Вдруг снова почувствовав во всей полноте, как хорошо, что он здесь, рядом со мной, я обнял его ещё крепче.

— Дядюшка-дядюшка…

— «Дядюшка-дядюшка», — слишком мягко для ехидства передразнил он. — Дядюшке, значит, про твои дела знать не полагается?

— Мои дела, пока что, скучные, дядюшка.

— Я мог бы помочь тебе, Яся, — мягко, но печально заметил дядя.

Мне не хотелось говорить о деле, но все же, я не имел права. Нет, я не имел права держать дядю здесь, так ещё и в неведении. И я пересказал ему все события прошлой ночи, насколько можно более приятным текстом.

Дядя слушал внимательно, иногда задумчиво кивая. Поведение мистера Стампа и его удивило, а страх господ Трифат вызвал вполне справедливую язвительную оценку.

— А что до Дарова, Яся, его я не знаю. Тринадцать лет назад мы с тобой были очень заняты… — его улыбка сделалась чуть нервной. Конечно, нам обоим не очень приятно вспоминать времена, когда дядю посадили в тюрьму Академии. — Зато… Хотя это не «зато», если честно, я знаю Сыроежкина. И ты знаешь.

— Да? — и даже теперь я не мог вспомнить.

— Певец ртом, кошмар радиостанций. Теперь выходит, что поблагодарить за эти его песни некого… Как это там? «Ты на сене, я на собаке»?..

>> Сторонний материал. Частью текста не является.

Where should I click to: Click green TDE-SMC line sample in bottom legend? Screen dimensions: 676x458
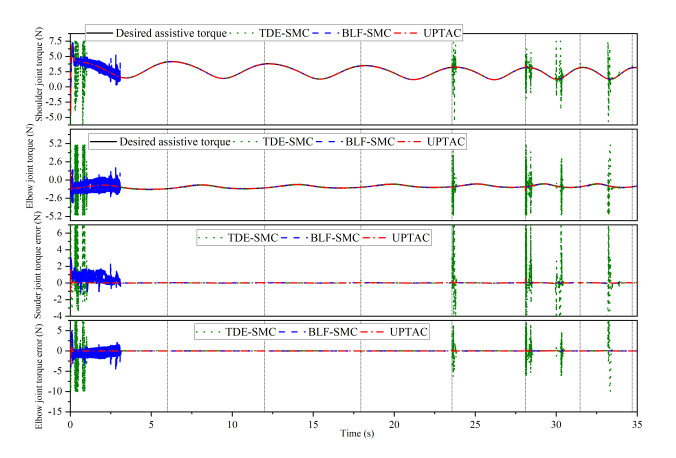click(x=215, y=331)
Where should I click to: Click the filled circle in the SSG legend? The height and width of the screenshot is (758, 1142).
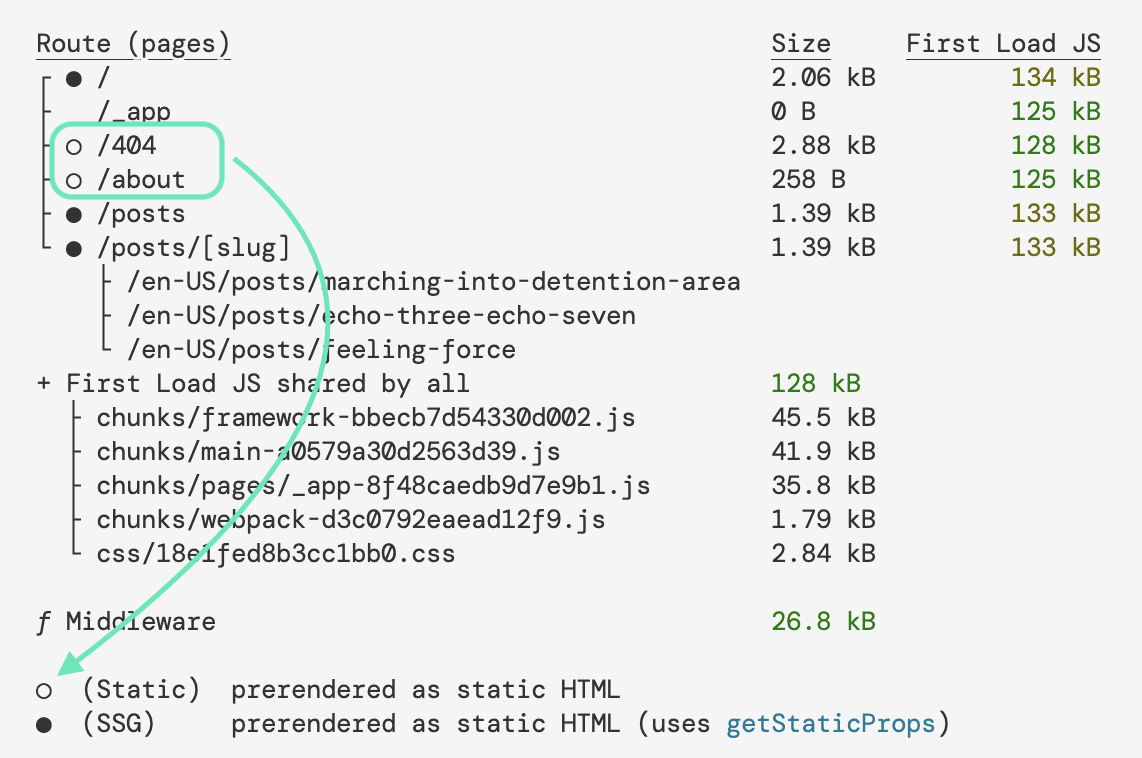point(43,725)
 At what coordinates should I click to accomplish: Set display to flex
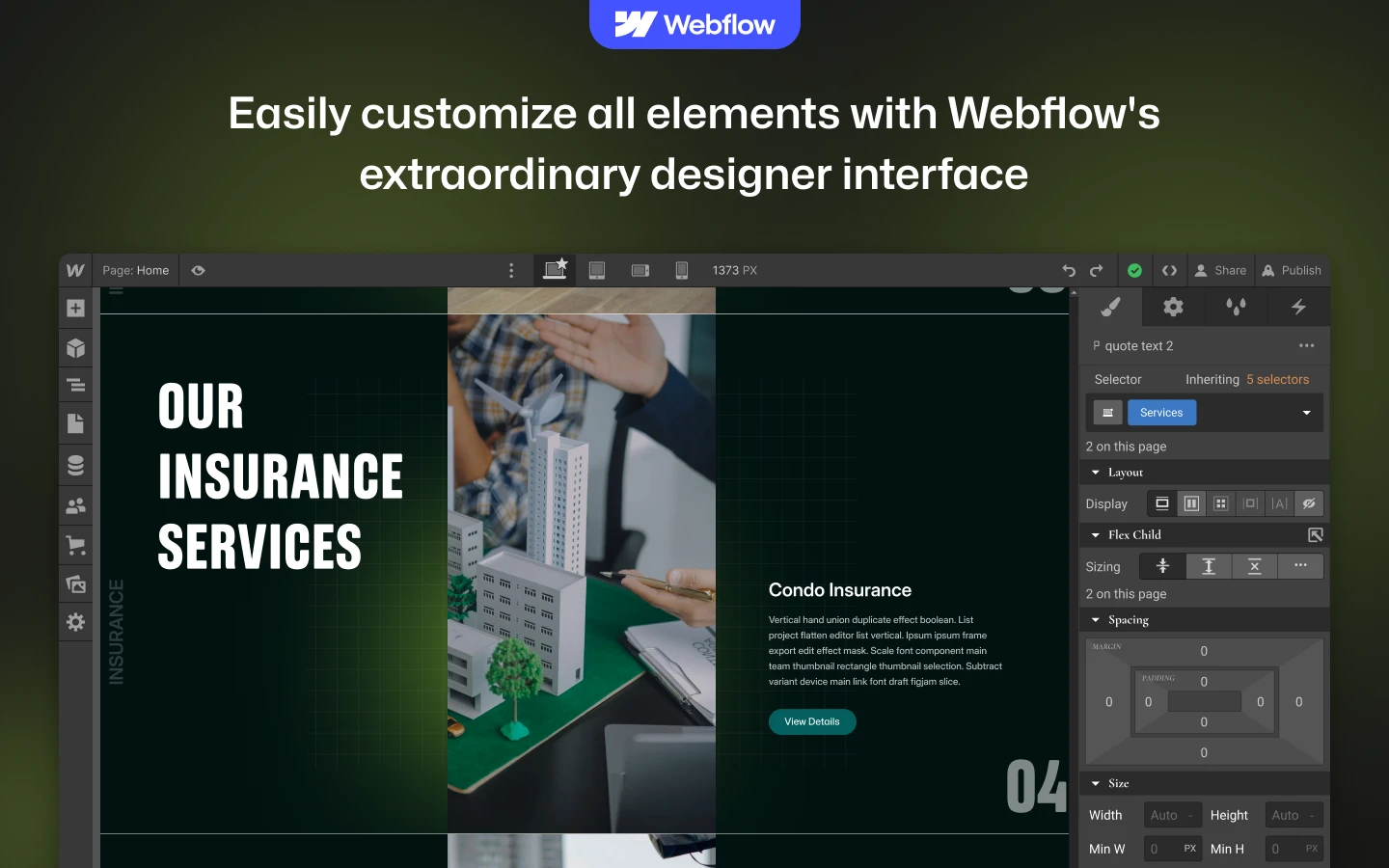1191,503
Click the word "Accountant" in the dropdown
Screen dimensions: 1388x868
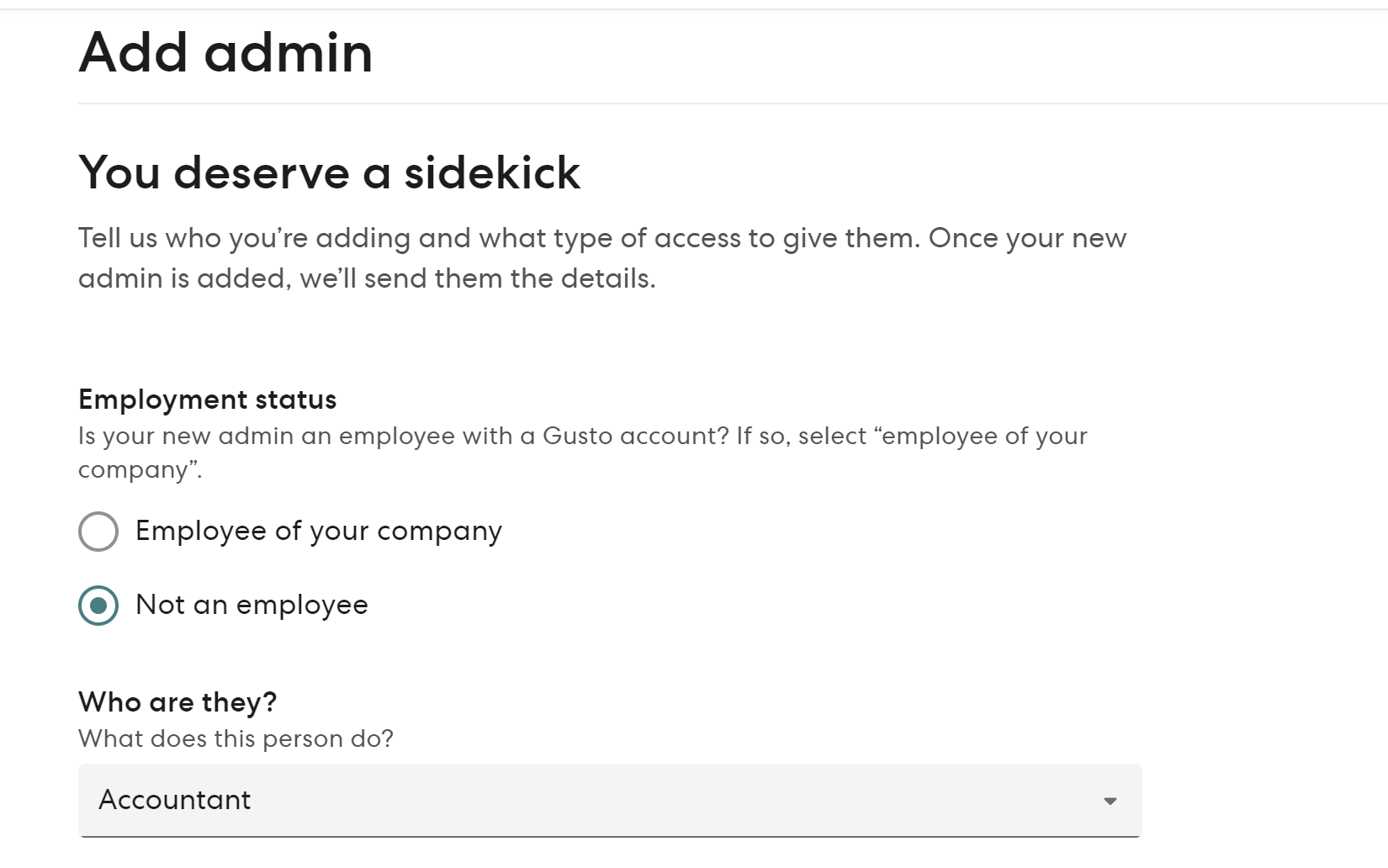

Я рассмеялся, не зная, верить дядиным словам или не верить. Музыка, по ощущениям, знала сейчас такие уровни тьмы, что не предскажешь, насколько ещё она могла низко упасть.

— Я даже могу тебе сказать, что имела в виду эта твоя Лиза-Бэт. Не то, что ты подумал. Нет-нет, — дядя тепло поцеловал меня в висок. — Ты напомнил ей злодеев из готических романов. Если тебя не знать, и закрыть глаза на рост — а она, видно, его и не смогла заметить, — ты будешь на них похож. Чёрные сияющие глаза, чёрные волосы, чёрная одежда. Загадочность и… Улыбка. И крайняя опасность для невинной, доверчивой девушки.

Я рассмеялся снова. Нет, в литературных вопросах я дяде точно мог доверять. Но все же, я не до конца понял…

— Опасность, в смысле?..

— Именно в этом смысле, Яся. Так что, видимо, она опасается, что ты будешь её соблазнять, — как будто бы очень значительно кивая, окончил он.

Что ж, если дядя прав, её ждёт разочарование. Хотя мне все-таки не показалось, но я никогда не смотрел на женщин слишком внимательно.

— Лучше я буду соблазнять тебя, дядюшка, — и тем самым, конечно, отвлекать себя от мыслей о том, чем это закончится завтра утром.

Он хитро улыбнулся и покачал головой.

— Только осторожнее, Яся. Может быть и так, что она не великий знаток литературы, а наводчица, — я дернулся. — Настоящих злодеев у нашего убийцы ещё не было, а вот красавцев хватало…

Верно! Ведь верно, и именно это слово… Именно это слово использовала Бэт! Это нелепое, детское слово… Но разве Бэт могла? Эта запуганная, тонкая, почти жалкая Бэт?..

— А впрочем, может быть, я просто ревную, — отвлек меня дядя. — В конце концов, она тоже брюнетка… Значит, в твоём вкусе.

— Дядя! — я стиснул его снова.

— Ведь она там, снаружи, в живом мире, Яся.

— Ты не можешь уйти! — спешно воскликрул я.

— Не могу. А ты можешь.

— Дядя… Я никогда от тебя не уйду! Никогда, никогда, никогда, никогда! Даже если ты попросишь…

Он обнял меня, но он… Не обрадовался. Как всегда… Он слишком легко допускал мысль, что с кем-то другим, со сверстником, мне было бы лучше.